The 5-HT6 receptor antagonist idalopirdine potentiates the effects of acetylcholinesterase inhibition on neuronal network oscillations and extracellular acetylcholine levels in the rat dorsal hippocampus

Abstract

The 5-HT6 receptor has emerged as a promising target for cognitive disorders and combining a 5-HT6 receptor antagonist with an acetylcholinesterase inhibitor (AChEI) represents a novel approach for the symptomatic treatment of Alzheimer's disease (AD). A recent phase 2 trial showed that the selective 5-HT6 receptor antagonist idalopirdine (Lu AE58054) improved cognition in patients with moderate AD on stable treatment with the AChEI donepezil. Here we investigated the effects of idalopirdine in combination with donepezil on hippocampal function using in vivo electrophysiology and microdialysis. Network oscillations in the hippocampus were recorded during electrical stimulation of the brainstem nucleus pontis oralis (nPO) in the anesthetized rat and hippocampal acetylcholine (ACh) levels were measured in the freely-moving rat. In addition, potential pharmacokinetic interactions between idalopirdine and donepezil were assessed. Idalopirdine alone did not affect hippocampal network oscillations or ACh levels. Donepezil (0.3 and 1.0 mg/kg i.v.) dose-dependently increased hippocampal theta and gamma power during nPO stimulation.

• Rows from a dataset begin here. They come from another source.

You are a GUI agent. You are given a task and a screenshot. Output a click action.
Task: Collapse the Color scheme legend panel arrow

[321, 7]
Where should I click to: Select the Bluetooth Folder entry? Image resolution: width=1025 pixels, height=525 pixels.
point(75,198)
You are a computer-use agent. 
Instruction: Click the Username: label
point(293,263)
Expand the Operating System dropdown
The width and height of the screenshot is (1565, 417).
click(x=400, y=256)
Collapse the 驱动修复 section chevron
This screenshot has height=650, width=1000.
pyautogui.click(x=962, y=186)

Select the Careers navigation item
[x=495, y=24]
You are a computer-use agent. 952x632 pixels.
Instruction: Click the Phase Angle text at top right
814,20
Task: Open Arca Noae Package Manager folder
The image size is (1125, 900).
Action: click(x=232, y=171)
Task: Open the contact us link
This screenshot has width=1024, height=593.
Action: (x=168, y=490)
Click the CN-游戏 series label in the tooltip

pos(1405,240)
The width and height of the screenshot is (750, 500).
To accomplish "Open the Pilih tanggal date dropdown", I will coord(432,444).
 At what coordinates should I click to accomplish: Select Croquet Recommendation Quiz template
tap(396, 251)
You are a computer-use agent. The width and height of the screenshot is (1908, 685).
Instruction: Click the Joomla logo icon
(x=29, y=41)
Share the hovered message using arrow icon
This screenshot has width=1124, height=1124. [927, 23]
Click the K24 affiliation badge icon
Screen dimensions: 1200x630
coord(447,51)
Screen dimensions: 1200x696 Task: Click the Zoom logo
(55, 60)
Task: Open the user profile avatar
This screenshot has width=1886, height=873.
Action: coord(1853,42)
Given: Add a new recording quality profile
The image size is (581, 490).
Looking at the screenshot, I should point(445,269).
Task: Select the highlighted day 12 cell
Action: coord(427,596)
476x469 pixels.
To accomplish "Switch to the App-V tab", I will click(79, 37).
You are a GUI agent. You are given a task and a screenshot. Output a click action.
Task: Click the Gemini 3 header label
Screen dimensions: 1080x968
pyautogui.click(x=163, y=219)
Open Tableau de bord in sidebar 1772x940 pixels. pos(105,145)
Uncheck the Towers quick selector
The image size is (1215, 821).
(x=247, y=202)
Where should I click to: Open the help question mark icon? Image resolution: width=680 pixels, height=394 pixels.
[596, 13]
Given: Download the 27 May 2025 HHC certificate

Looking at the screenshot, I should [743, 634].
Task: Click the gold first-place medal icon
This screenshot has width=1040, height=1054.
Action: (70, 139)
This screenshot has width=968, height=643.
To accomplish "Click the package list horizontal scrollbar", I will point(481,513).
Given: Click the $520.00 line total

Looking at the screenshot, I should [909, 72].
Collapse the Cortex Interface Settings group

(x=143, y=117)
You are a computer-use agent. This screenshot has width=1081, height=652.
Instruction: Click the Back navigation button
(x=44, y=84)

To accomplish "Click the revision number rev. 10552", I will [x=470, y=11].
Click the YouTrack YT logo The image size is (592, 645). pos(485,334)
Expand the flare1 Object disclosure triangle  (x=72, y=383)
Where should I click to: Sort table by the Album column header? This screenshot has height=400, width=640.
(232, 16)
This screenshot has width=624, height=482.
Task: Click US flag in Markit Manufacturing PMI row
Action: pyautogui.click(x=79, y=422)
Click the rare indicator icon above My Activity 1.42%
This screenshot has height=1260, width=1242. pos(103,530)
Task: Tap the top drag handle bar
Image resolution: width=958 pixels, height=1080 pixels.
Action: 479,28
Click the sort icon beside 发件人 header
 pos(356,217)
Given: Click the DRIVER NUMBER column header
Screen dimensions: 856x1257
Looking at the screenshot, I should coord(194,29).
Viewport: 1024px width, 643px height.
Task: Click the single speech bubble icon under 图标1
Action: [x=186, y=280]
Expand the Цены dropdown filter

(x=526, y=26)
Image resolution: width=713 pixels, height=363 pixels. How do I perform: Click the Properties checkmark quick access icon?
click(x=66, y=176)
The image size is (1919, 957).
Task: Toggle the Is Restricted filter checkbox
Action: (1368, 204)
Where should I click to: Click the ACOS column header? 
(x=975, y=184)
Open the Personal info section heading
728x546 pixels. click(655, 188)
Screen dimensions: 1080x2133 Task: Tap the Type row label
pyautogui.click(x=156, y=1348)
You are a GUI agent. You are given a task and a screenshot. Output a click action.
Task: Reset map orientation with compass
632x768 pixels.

Idalopirdine (2 mg/kg i.v.), administered 1 h prior to donepezil, potentiated the theta and gamma response to 0.3 mg/kg donepezil and prolonged the gamma response to 1 mg/kg donepezil. Donepezil (1.3 mg/kg s.c.) increased extracellular ACh levels in the hippocampus and this was further augmented by administration of idalopirdine (10 mg/kg p.o.) 2 h prior to donepezil. These effects could not be attributed to a pharmacokinetic interaction between the compounds. This study demonstrates that idalopirdine potentiates the effects of donepezil on two pharmacodynamic biomarkers associated with cognition, i.e. neuronal oscillations and extracellular ACh levels in the hippocampus. Such potentiation could contribute to the procognitive effects of idalopirdine observed in donepezil-treated AD patients.